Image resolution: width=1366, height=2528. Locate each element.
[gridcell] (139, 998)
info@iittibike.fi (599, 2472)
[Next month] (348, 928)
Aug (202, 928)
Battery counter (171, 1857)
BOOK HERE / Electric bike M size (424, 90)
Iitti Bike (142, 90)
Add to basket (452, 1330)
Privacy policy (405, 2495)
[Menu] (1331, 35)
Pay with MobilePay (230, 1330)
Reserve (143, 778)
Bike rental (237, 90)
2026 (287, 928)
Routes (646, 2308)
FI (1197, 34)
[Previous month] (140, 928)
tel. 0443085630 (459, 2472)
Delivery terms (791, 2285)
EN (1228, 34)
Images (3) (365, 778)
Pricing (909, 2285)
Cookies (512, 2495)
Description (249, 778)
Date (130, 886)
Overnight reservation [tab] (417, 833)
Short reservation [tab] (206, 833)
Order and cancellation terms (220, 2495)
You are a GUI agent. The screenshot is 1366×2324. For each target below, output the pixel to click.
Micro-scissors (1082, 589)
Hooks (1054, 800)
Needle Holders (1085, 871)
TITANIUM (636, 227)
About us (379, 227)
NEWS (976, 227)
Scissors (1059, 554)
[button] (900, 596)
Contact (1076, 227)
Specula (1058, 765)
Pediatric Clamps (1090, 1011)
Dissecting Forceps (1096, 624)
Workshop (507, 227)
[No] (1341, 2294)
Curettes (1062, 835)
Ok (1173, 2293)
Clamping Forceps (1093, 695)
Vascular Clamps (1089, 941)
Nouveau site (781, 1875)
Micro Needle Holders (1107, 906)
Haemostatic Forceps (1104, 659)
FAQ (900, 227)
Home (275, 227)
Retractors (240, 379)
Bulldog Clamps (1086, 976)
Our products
-*-
→ **Aim of the exercise**
Reproduce the material above in full, exactly.

→ **Result below**
Image resolution: width=1366, height=2528. Locate each element.
[gridcell] (139, 998)
info@iittibike.fi (599, 2472)
[Next month] (348, 928)
Aug (202, 928)
Battery counter (171, 1857)
BOOK HERE / Electric bike M size (424, 90)
Iitti Bike (142, 90)
Add to basket (452, 1330)
Privacy policy (405, 2495)
[Menu] (1331, 35)
Pay with MobilePay (230, 1330)
Reserve (143, 778)
Bike rental (237, 90)
2026 (287, 928)
Routes (646, 2308)
FI (1197, 34)
[Previous month] (140, 928)
tel. 0443085630 (459, 2472)
Delivery terms (791, 2285)
EN (1228, 34)
Images (3) (365, 778)
Pricing (909, 2285)
Cookies (512, 2495)
Description (249, 778)
Date (130, 886)
Overnight reservation [tab] (417, 833)
Short reservation [tab] (206, 833)
Order and cancellation terms (220, 2495)
You are a GUI agent. The screenshot is 1366×2324. For each target below, output the pixel to click.
Micro-scissors (1082, 589)
Hooks (1054, 800)
Needle Holders (1085, 871)
TITANIUM (636, 227)
About us (379, 227)
NEWS (976, 227)
Scissors (1059, 554)
[button] (900, 596)
Contact (1076, 227)
Specula (1058, 765)
Pediatric Clamps (1090, 1011)
Dissecting Forceps (1096, 624)
Workshop (507, 227)
[No] (1341, 2294)
Curettes (1062, 835)
Ok (1173, 2293)
Clamping Forceps (1093, 695)
Vascular Clamps (1089, 941)
Nouveau site (781, 1875)
Micro Needle Holders (1107, 906)
Haemostatic Forceps (1104, 659)
FAQ (900, 227)
Home (275, 227)
Retractors (240, 379)
Bulldog Clamps (1086, 976)
Our products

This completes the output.